LA NUIT DU CHAT, MICHEL LALLEMENT
Depuis les années Quatre-vingt, l’invention de nouveaux rythmes sociaux se traduit par des débordements croissants des activités productives sur des marges temporelles habituellement réservées au hors travail. La nuit ne fait pas exception. Le présent article restitue les moments marquants d’une nuit de travail d’un infirmier d’un grand hôpital parisien. Pour cet agent hospitalier qui ne peut, au mieux, dans les moments de calme, que dormir du sommeil du chat, la nuit mêle indissociablement solitude et solidarité, incertitudes et débrouillardise.
THE NIGHT OF THE CAT, Michel Lallement
Since the early Eighties, the creation of new social rhythms goes together with a growing number of productive activities outside the usual working hours. Night time is no exception. This article is about a night of work for a male nurse in a major Parisian hospital. For that hospital agent who can, at best, in moments of quiet, sleep the cat’s sleep, the night is indissociably linked with solitude and solidarity, uncertainties and resourcefulness.

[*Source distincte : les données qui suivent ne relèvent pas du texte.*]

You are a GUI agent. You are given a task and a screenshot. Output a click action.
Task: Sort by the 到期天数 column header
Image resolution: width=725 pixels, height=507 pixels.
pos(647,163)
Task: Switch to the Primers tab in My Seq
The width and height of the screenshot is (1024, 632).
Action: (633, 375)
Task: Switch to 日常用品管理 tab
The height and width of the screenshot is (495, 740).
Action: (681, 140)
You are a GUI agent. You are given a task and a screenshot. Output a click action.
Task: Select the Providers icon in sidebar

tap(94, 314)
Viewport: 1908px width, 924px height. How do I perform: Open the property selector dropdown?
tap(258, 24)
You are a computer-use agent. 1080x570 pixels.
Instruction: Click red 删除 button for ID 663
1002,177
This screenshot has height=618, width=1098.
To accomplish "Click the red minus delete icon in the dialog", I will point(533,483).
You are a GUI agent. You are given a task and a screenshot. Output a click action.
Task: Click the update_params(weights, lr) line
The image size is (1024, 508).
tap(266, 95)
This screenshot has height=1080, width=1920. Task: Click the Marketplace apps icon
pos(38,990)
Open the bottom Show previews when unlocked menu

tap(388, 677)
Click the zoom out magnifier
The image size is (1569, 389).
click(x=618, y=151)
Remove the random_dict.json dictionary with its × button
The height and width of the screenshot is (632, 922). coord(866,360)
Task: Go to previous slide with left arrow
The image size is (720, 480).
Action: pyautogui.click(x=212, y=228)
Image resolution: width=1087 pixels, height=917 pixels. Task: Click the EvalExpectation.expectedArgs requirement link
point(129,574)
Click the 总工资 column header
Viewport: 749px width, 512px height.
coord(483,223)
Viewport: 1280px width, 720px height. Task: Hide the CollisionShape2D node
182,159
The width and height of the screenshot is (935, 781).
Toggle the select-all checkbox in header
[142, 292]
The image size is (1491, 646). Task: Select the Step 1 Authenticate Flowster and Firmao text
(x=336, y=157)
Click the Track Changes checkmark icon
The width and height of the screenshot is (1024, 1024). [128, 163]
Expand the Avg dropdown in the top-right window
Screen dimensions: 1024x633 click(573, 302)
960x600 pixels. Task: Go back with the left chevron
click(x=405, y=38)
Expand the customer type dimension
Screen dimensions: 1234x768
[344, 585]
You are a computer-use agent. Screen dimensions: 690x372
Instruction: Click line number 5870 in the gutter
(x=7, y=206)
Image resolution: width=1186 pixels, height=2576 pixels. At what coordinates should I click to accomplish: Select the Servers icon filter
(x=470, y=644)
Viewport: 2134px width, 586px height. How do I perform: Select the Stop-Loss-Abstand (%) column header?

LA NUIT SANS LE JOUR, ALAIN BROSSAT
La nuit est une métaphore politique à tous usages. La fréquence et la variété de ses emplois signale celles des situations où les hommes souffrent sous le joug des tyrannies, endurent les horreurs de la guerre, civile ou non. Mais la symétrie métaphorique se trouve mise à mal dès lors qu’il s’agit de désigner l’”autre” des temps obscurs : l’aube, le matin lumineux, appelés de tous les vœux du cœur des ténèbres ne diffusent, à l’usage qu’une lueur blafarde et décevante : les grands soleils politiques sont chose rare.
NIGHT WITHOUT DAY, Alain Brossat
The night is an all-purpose political metaphor. Its frequent and varied usage signals as many situations of men suffering under the yoke of tyranny, enduring the horrors of war, civil or not. But the metaphorical symmetry is broken as soon as the point becomes to name the “other” of the dark time: dawn, bright morning, so much called for from the heart of the darkness, merely diffuse a bleak and disappointing light when it comes to it: glorious political suns are scarce.